One of the most notable things about Colonel Weird: Cosmagog #3 is how repetitive it feels. Most of the scenes Lemire shows us are essentially things we already know. We know Weird went into the Para-Zone; we know what happened to Eve. Without any major new revelations, the script could feel flat. But what makes Lemire’s script work is that we’re not alone in this knowledge. Weird knows all of this even more thoroughly than we do. And so, we’re witnessing Weird make all the same mistakes. “I am… very sorry…” he whispers to an alien before blowing it to pieces. Lemire’s use of dramatic irony is downright infuriating. But Weird’s a character who is powerless to change “the pattern of things.” Surely that would be downright infuriating too.
Crook shows us how painful it is for Weird to follow the pattern set before him. On one page, we see Abraham Slam and Colonel Weird talk as the world falls apart around them. We see Slam call up to him, followed by a close up of Weird looking over his shoulder, agony all over his face. Each panel goes back and forth between the two of them. We get closer to Slam, seeing his panic, even watching events over his shoulder. But we see Weird glide away, becoming more and more distant and smaller on the page. He has to abandon Slam because it’s what he’s done before. Crook shows how disjointed and confusing Weird’s path through time is, by mimicking it in the page layout. No page is symmetrical; the gutters cut the page into uneven pieces, creating twisted paths throughout the issue.
Because Lemire’s script is so drenched in dramatic irony, Crook brilliantly uses his coloring to play against every scene. When we see a young Colonel Weird taking to the stars, the coloring is warm and fun. Crook is making the coloring in that scene feel naive, almost childlike. A bright march towards Weird’s doom. When Crook shows Eve and Weird meeting at night, the scene is dark and intimate. But Crook also uses the darkness to create a foreboding atmosphere. It’s not just two lovers reconnecting, but their last time in each others’ arms. Every scene, every panel, is using the knowledge of what comes next. Crook haunts us through these moments as we rail against what we know is going to happen.

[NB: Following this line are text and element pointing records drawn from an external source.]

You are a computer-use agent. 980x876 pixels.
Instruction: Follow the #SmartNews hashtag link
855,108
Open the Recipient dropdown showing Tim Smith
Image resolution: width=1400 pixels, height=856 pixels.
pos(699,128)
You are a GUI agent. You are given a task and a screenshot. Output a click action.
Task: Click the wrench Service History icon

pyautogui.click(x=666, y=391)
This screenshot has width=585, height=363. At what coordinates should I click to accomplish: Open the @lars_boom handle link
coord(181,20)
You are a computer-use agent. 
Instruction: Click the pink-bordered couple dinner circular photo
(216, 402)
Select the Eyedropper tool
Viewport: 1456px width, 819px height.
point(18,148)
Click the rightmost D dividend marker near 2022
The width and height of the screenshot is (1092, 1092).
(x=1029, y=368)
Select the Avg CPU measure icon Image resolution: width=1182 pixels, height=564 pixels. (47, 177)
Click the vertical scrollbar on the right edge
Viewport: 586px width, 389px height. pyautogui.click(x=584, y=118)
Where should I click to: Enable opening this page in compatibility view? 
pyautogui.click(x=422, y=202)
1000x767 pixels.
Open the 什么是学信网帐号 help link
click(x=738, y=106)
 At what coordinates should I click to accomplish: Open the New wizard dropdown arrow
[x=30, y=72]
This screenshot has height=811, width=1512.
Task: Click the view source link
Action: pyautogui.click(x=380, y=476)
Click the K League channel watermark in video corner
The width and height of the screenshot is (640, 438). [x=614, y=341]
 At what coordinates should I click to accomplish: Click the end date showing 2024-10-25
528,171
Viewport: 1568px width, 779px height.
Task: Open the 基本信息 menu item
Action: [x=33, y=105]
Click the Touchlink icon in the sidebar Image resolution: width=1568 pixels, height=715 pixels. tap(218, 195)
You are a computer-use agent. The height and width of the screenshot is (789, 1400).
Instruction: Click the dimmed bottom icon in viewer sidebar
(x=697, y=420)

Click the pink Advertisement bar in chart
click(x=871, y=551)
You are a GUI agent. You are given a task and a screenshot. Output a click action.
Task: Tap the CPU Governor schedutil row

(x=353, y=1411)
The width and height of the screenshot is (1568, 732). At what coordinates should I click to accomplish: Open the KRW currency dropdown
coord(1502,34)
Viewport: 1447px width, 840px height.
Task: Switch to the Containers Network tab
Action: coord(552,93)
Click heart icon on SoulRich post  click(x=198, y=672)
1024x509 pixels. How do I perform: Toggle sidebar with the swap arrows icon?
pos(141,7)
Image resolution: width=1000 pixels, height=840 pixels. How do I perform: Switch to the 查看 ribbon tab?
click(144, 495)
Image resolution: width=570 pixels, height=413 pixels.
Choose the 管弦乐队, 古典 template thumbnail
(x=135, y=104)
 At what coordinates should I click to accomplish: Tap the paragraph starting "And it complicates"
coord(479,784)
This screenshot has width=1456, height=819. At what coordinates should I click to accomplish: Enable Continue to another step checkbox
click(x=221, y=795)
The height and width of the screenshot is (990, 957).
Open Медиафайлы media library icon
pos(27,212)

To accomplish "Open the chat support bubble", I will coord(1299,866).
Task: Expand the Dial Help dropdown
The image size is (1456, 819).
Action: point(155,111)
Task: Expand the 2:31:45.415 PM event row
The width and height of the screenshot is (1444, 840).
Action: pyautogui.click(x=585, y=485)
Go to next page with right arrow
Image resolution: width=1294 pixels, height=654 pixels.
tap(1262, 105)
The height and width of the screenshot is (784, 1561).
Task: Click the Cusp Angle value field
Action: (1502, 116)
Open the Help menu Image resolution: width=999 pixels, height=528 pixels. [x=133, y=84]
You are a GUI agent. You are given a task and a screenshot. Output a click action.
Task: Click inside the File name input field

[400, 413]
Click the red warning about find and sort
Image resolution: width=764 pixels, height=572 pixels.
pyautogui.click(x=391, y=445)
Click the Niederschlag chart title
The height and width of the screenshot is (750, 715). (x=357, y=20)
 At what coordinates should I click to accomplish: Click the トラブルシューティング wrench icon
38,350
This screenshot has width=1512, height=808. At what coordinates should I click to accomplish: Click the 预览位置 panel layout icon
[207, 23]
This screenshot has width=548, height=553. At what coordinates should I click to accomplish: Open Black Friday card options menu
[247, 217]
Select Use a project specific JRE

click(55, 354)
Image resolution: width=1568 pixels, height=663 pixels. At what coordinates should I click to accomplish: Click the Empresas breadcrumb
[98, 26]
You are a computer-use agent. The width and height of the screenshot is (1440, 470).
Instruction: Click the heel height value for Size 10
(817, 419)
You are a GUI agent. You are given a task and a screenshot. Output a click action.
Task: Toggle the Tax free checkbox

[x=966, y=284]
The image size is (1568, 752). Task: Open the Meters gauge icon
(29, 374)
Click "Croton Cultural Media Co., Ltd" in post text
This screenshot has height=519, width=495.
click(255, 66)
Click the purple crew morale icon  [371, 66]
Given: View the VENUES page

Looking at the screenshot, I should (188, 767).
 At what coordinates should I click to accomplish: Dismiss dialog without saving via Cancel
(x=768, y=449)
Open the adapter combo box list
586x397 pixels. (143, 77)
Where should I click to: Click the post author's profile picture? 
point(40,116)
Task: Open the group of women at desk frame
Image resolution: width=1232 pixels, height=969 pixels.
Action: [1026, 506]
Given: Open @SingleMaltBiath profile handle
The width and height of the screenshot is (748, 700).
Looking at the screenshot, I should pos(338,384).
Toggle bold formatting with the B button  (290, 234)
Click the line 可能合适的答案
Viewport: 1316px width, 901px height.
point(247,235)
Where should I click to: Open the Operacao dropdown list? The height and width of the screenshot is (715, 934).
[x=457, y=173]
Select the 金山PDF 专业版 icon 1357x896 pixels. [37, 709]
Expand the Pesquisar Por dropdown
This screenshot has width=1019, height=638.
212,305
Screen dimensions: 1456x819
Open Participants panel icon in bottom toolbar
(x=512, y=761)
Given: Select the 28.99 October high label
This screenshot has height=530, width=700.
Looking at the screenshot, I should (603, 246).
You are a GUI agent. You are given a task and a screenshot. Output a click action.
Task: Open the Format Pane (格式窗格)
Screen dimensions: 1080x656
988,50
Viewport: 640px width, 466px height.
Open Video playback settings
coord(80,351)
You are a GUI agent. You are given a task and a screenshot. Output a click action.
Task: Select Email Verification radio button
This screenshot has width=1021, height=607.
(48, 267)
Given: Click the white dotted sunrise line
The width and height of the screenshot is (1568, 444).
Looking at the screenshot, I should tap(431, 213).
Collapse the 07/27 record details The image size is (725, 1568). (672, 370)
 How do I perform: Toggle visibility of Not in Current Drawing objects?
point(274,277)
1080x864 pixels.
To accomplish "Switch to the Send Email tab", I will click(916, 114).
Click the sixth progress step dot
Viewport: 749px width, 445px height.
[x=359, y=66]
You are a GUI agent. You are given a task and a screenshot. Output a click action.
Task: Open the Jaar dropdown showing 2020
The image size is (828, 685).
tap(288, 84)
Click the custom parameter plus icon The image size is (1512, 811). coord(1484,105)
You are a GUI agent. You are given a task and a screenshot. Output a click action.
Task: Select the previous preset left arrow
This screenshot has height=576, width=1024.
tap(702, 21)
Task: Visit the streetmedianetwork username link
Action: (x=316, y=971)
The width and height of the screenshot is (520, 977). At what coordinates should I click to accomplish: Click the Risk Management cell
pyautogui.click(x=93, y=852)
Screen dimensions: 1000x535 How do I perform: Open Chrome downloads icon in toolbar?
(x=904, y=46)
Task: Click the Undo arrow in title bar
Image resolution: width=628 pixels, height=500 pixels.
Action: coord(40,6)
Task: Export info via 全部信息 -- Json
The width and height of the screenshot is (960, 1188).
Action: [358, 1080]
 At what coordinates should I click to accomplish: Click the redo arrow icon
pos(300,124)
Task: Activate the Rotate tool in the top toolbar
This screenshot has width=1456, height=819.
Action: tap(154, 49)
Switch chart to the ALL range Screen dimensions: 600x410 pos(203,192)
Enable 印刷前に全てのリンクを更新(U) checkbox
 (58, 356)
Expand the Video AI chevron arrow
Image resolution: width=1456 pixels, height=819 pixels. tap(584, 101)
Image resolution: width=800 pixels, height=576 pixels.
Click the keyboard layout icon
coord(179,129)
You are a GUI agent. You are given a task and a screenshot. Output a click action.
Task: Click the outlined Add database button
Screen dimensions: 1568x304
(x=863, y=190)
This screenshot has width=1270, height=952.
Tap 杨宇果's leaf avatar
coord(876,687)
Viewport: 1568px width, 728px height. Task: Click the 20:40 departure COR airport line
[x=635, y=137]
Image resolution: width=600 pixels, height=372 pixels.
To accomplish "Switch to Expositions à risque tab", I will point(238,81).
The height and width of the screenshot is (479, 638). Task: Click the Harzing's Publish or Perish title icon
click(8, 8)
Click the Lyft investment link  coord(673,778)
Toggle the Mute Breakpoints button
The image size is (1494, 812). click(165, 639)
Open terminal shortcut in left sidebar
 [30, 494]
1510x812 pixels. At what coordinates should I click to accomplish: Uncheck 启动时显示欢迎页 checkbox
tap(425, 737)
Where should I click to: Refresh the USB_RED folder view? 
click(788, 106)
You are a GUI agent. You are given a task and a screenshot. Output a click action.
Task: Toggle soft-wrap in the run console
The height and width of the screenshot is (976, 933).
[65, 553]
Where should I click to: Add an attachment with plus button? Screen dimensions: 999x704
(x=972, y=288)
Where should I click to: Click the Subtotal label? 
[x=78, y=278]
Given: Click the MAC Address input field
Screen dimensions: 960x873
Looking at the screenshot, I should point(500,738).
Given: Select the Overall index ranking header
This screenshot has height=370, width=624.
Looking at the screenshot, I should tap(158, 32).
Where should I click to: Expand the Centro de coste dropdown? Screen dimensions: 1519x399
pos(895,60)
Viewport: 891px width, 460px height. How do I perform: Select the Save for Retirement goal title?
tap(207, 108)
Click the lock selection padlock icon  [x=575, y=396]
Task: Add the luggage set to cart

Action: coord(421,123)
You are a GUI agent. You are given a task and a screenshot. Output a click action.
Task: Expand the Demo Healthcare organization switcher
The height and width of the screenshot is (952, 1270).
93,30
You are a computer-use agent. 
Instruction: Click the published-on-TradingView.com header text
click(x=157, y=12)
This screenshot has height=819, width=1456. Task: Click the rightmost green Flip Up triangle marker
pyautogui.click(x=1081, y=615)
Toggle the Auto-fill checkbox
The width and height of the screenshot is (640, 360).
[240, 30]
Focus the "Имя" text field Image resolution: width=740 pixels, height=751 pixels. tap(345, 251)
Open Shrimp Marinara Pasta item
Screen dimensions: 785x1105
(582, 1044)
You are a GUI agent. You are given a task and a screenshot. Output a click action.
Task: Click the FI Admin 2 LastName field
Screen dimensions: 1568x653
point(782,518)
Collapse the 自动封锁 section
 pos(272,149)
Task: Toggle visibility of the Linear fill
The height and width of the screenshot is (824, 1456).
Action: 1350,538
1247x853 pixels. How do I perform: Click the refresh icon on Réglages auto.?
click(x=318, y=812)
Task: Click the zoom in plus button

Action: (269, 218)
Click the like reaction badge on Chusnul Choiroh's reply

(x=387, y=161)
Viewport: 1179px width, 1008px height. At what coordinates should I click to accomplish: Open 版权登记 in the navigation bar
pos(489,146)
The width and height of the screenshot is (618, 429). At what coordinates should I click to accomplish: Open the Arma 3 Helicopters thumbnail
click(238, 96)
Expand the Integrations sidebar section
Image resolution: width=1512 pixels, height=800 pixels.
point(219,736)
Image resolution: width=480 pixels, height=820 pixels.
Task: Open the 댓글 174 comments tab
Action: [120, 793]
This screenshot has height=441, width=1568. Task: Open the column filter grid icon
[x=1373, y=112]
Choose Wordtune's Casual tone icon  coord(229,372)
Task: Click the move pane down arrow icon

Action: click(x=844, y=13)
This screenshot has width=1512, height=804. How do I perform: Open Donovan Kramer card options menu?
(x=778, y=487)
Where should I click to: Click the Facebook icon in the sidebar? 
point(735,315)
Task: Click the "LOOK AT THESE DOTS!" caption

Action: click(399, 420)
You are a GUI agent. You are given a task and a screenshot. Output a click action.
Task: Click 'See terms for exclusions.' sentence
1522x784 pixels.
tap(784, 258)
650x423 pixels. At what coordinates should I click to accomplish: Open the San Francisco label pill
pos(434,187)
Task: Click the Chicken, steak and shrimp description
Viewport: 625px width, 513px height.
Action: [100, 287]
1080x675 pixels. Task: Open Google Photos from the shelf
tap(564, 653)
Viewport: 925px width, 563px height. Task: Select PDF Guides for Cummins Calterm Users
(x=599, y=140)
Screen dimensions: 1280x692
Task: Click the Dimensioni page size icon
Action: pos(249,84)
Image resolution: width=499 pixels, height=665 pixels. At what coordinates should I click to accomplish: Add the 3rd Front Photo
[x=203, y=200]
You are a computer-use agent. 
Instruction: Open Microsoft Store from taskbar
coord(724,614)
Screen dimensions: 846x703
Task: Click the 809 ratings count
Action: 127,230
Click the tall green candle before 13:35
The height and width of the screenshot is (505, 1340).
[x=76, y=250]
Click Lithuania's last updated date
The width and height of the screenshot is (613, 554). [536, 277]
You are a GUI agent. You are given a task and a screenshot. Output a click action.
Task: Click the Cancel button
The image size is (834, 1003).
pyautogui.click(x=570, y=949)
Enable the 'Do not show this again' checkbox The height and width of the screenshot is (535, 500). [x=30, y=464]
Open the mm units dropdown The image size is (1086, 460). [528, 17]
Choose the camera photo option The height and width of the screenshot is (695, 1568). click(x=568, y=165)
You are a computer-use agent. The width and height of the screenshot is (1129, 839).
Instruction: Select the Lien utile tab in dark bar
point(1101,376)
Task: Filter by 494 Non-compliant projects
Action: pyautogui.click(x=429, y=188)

We gradually see Weird lose his mind through his dialogue. When we first hear him speak, it’s the Weird we know. His lines are full of ellipses, showing us his hesitation, and his word balloons are grey and twisted. But then he jumps back into a younger version of himself. His dialogue looks normal and confident. And when we see him years down the line, we’re beginning to see the hesitation and madness sink in. His dialogue is littered with ellipses and often broken up into multiple balloons. In the last scene that we see, his dialogue evolves. His first couple lines look normal, but then suddenly, he’s speaking in the twisted grey balloons we’ve come to know. It’s a visual representation of Weird’s mind-melting away.
Dark Horse’s Colonel Weird: Cosmagog continues to be a delight. Sure, this issue is pretty frustrating in its repetition, but in such a way that we can empathize with Weird’s own frustration. We see just how infuriating it is to be in control of nothing. Once again, Lemire and Crook make their most mysterious character beautifully human. Pick up Colonel Weird: Cosmagog #3, out today from Dark Horse Comics, at a comic shop near you!